*WRITTEN INSTRUCTION 1*:
Could you rewrite the passage of the NATO arms control text that runs from the words "The order of" through the words "in the list.", putting "sequence" wherever "list" appears?

-------------------------

Since that time there has been dramatic progress in all of these
areas.
Today,
however, the agenda designed during the East-West confrontation is
exhausted and outdated. The question arises as to what actions the
Alliance now should take to implement the remit laid down by the
1999 summit.
There
are many factors which will decide whether NATO’s process becomes
an asset or a hindrance to global non-proliferation and disarmament
efforts. Amongst these are:
-
Reluctance
on the part of the nations which host US sub-strategic weapons
to consider new transparency measures for fear of unleashing
unwelcome new political and environmental debates, both
domestically and in fora such as the process for reviewing and
implementing the nuclear Non-Proliferation Treaty (NPT).
-
Continued
belief within NATO in the applicability of the Strategic Concept
agreed in 1999.
-
Widespread
uncertainty over the possible effects of the US National Missile
Defence (NMD) program on the global arms control architecture,
especially the START process.
-
Long
timelines for progress on cooperation with Russia, especially in
light of the Kosovo conflict and NMD.
-
The
large volume of other work on NATO’s books, not least the
US-led Defence Capabilities Initiative, the relationship with
the European Union’s Common Foreign and Security Policy, and
the continuing NATO operations in Kosovo and Bosnia-Herzegovina.
-
Isolation
of Canada as the only ally prepared to put serious diplomatic
weight behind arms control issues in internal alliance
discussions.
-
Serious
concerns over the state, safety and location of Russian
sub-strategic arsenal.
-
Proliferation
developments in parts of the world such as North Korea, the
Middle East and South Asia.
COMMITMENT TO NPT PROVISIONS
N.B.
The order of the recommendations below follows that of the final
document issued by the NPT 2000 Review Conference, rather than that
of the authors. It is
important to note that the NPT Review Conference document leaves
some of the more fundamental policy issues until later in the list,
despite the fact that decision-making on these matters naturally
will govern other issues mentioned earlier in the list.
A
key decision made by the international community in 2000 was the
package of practical measures to further the implementation of
Article VI of the NPT, agreed at the NPT Review Conference in New
York. The following analysis of practical measures the Alliance
might take to further the decisions made at the NPT Review
Conference concentrates on the measures agreed in respect to Article
VI,[4]
and does not address issues of security assurances or
nuclear-weapon-free zones,[5]
since there is an existing body of proposals on these matters.
However, the issue of the universal application of the NPT is one
that has not received sufficient attention.

-------------------------

*WRITTEN INSTRUCTION 2*:
Can you put the lines of the entries from the one containing "Image resolution: width=698, height=1204." through the one containing "Aceptar (354, 1174)", both included, into a numbered list, leaving out blank lines?

*MATERIAL FOR THE TASK*:
-------------------------

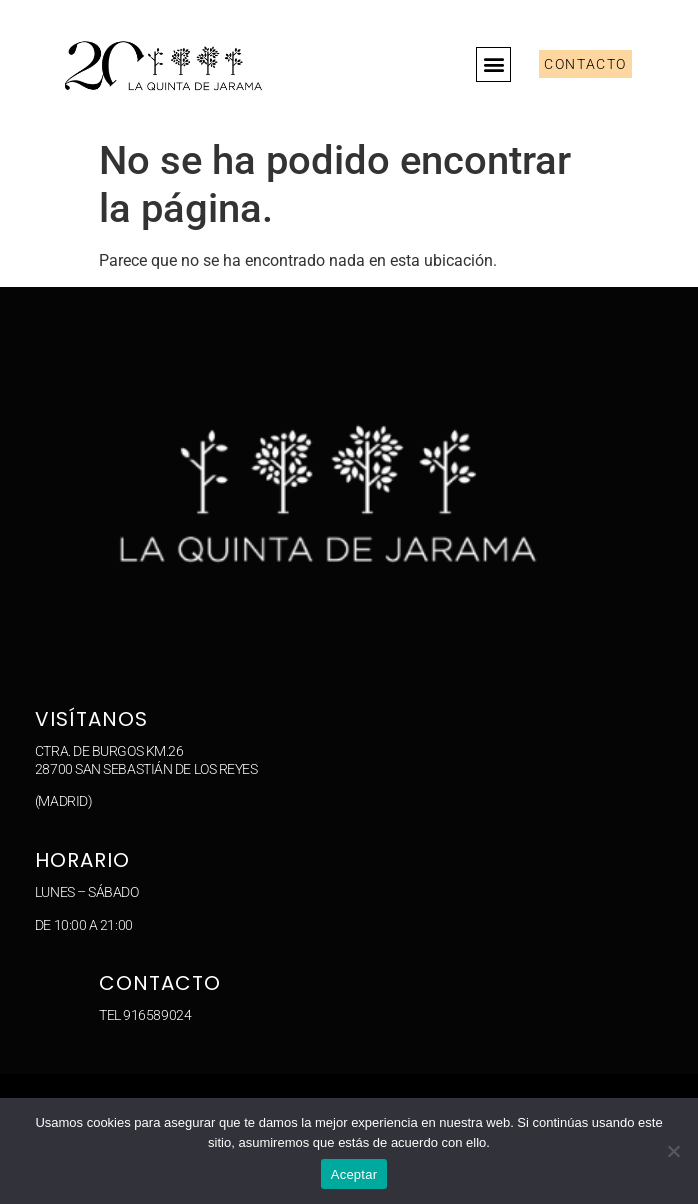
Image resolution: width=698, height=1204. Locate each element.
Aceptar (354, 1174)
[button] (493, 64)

-------------------------

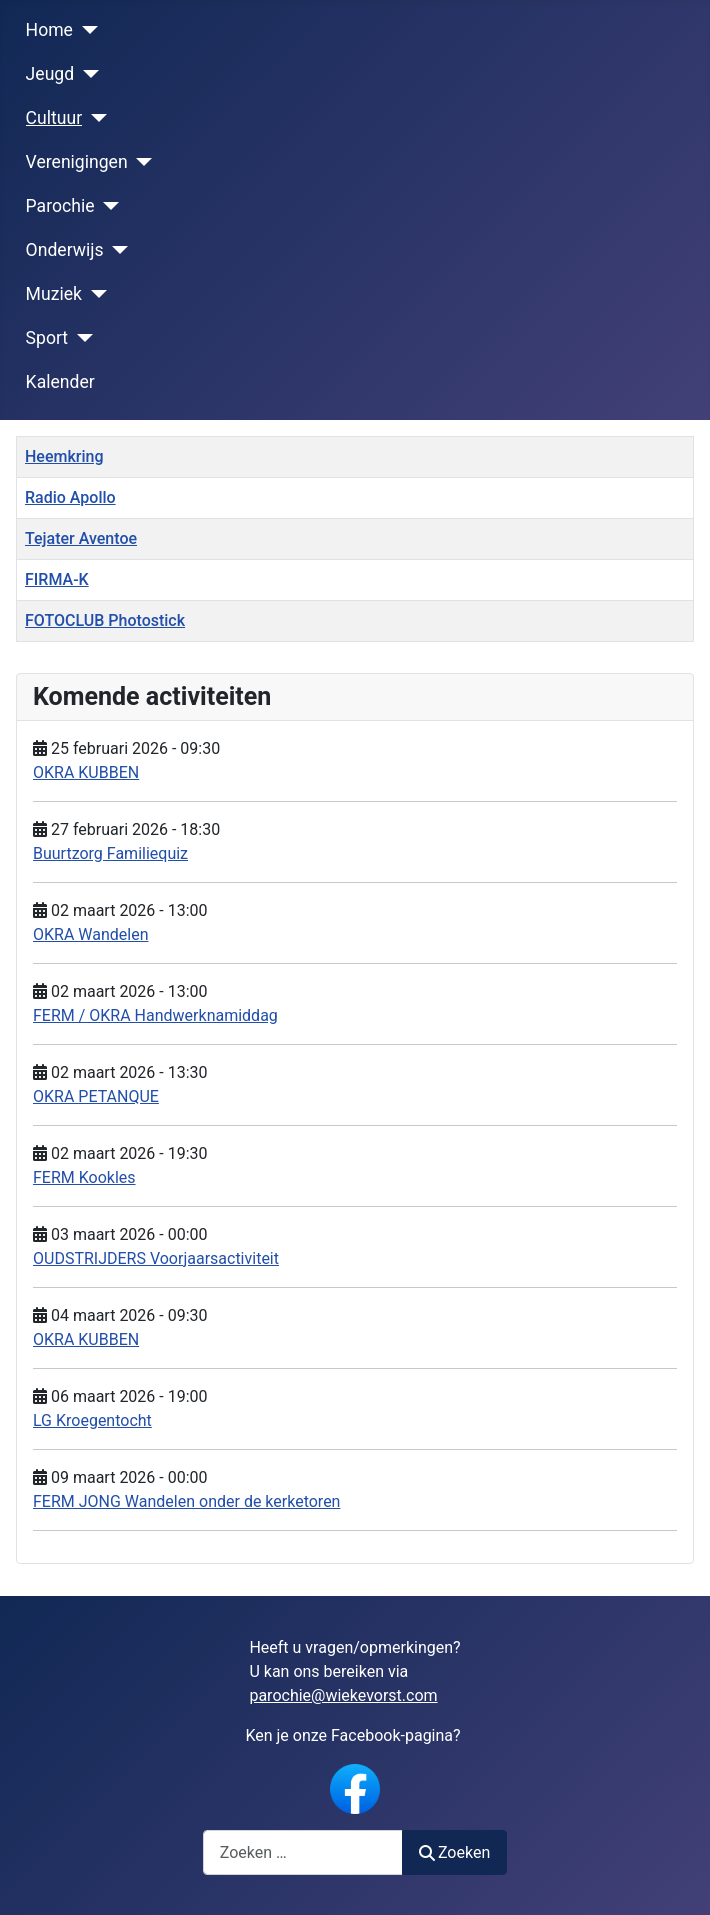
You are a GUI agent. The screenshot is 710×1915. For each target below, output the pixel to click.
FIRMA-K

-------------------------

*SOLUTION 1*:
The order of the recommendations below follows that of the final
document issued by the NPT 2000 Review Conference, rather than that
of the authors. It is
important to note that the NPT Review Conference document leaves
some of the more fundamental policy issues until later in the sequence,
despite the fact that decision-making on these matters naturally
will govern other issues mentioned earlier in the sequence.

*SOLUTION 2*:
1. Image resolution: width=698, height=1204. Locate each element.
2. Aceptar (354, 1174)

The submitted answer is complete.